Da questi due romanzi si arriva, per lenta evoluzione, alla letteratura novecentesca di William Faulkner ed Ernest Hemingway, scrittori molto diversi ma egualmente importanti.

Il primo fu uno stilista della lingua paragonabile agli europei Marcel Proust, James Joyce e Virginia Woolf. Il modernismo sperimentalista e lo spessore psicologico rendono i suoi romanzi estremamente complessi e ricchi di pathos.

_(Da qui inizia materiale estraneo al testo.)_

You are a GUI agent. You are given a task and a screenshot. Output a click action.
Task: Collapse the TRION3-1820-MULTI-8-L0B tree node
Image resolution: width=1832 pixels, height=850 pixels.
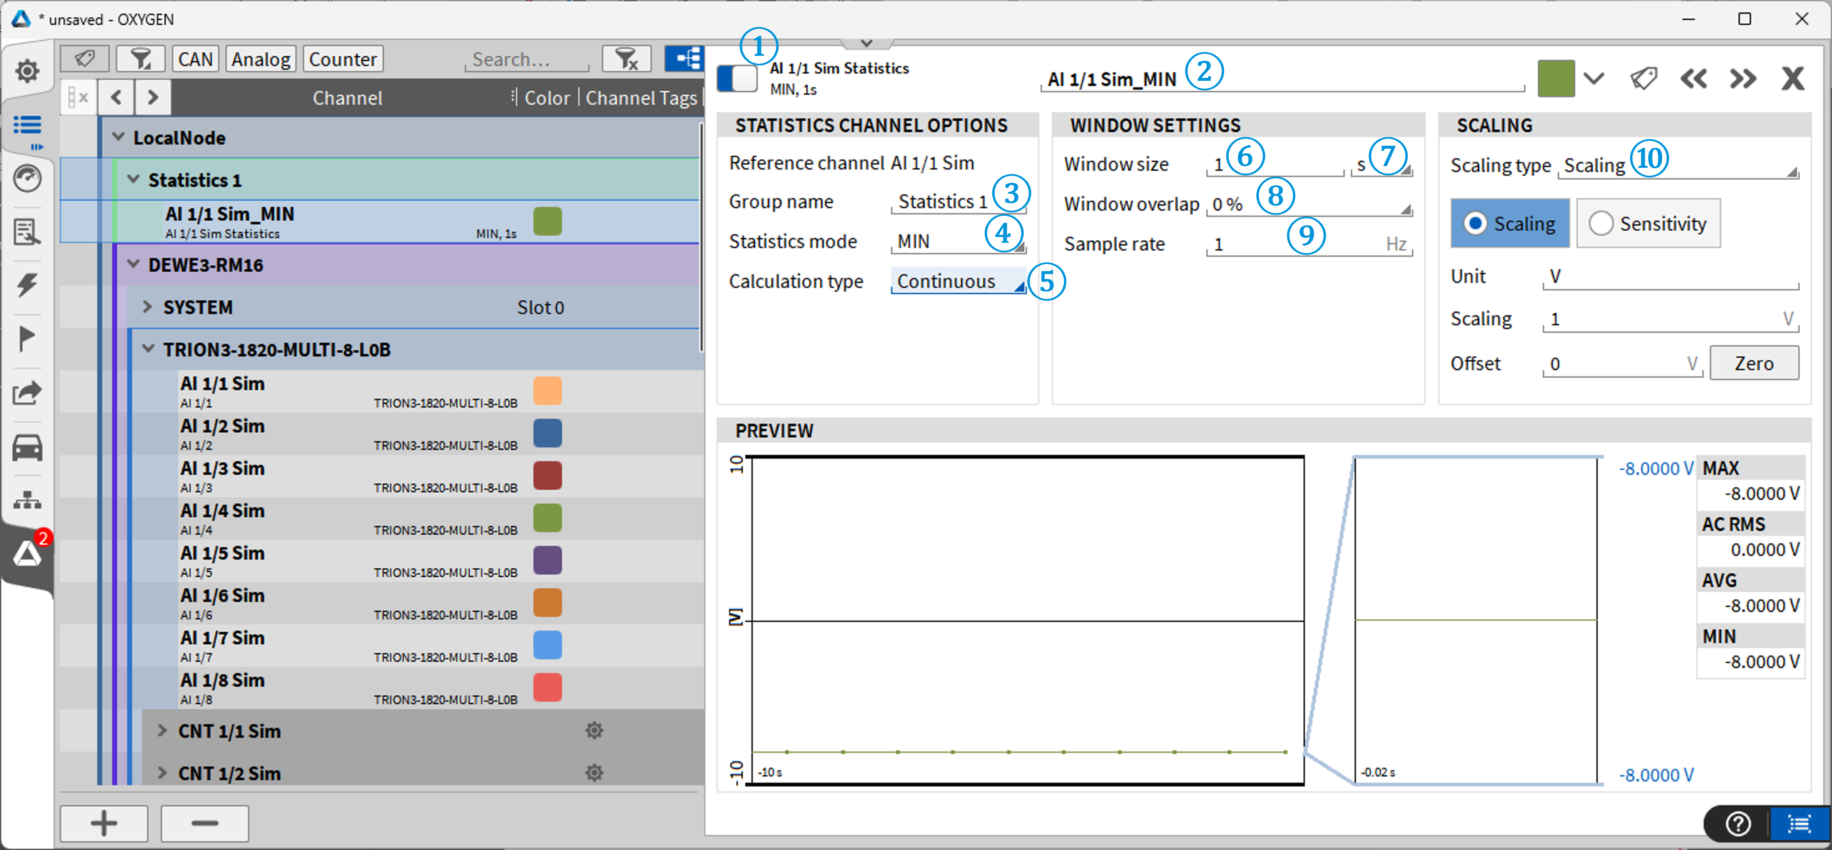pos(148,349)
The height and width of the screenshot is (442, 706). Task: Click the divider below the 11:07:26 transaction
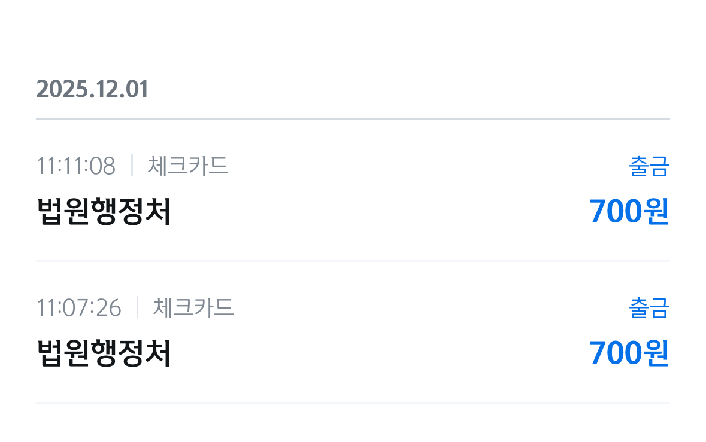click(x=353, y=403)
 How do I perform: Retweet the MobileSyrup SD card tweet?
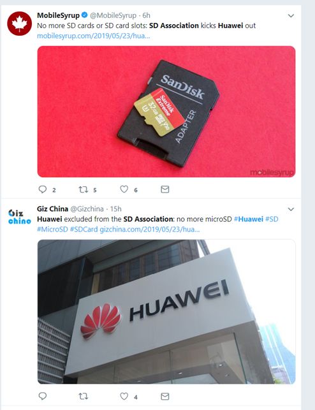(84, 189)
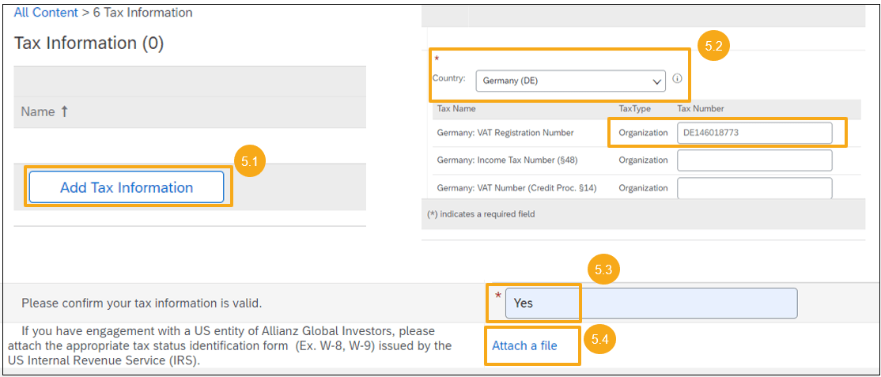Click the orange 5.1 step marker
Image resolution: width=881 pixels, height=377 pixels.
250,161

Hemingway invece gli si oppone con uno stile asciutto, conciso e minimalista, scarno ma ad un tempo incisivo come pochi. Fernanda Pivano, sua grande ammiratrice e traduttrice, definì il suo stile «Agile e scattante come una gazzella, semplice come solo quello dei grandi, in grado di arrivare a chiunque», capace di svelare profondissime verità in frasi di tre parole. Mi tornano alla mente le temperature di romanzi come “Il vecchio e il mare“, “Per chi suona la campana“, “Addio alle armi” e “I quarantanove racconti“, in possesso di una architettura narrativa perfetta. Veri capolavori capaci di entusiasmarmi, sembra quasi che Hemingway sia lì con te mentre leggi e ti aiuti a sfogliare le pagine. Tale, tanta e intensa è la sua presenza nelle sue storie che si fa fatica a credere sia morto 54 anni fa. Morì suicida come London, il 2 luglio del 1961. Due cartucce esplose dal suo caro fucile gli squarciarono la testa.

 

Questa breve navigazione nella “mia” letteratura americana arriva a toccare anche gli artisti della ‘Beat Generation’, Jack Kerouac su tutti. Un geniale scrittore maledetto, un’artista dedito a solenni sbronze che, con una penna tra le dita, anche da ubriaco riusciva a deliziare. Nacque nel 1922 e pertanto apparteneva a quella generazione che visse la grande crisi economica del ’29 e la Seconda Guerra Mondiale. “On the road“, il suo capolavoro, divenne il manifesto della Beat Generation e tutti gli scrittori che vennero dopo trovarono ispirazione nella sua “prosa spontanea”. Al di là di tutto, questo precursore, mi colpì per l’accento che pose sulla riflessione esistenziale e la dimensione del viaggio (poiché anche la vita di ciascuno è un viaggio); svelare l’enigmaticità dell’esistenza è considerata dallo scrittore la sola attività importante a questo mondo. Mi affascinò l’intento di Kerouac di entrare nelle pieghe dell’esistenza e cercare di comprenderla tramite lo strumento ottico della letteratura. D’altra parte è la missione che ogni artista tenta di compiere: disoccultare quello che resta celato agli occhi del corpo.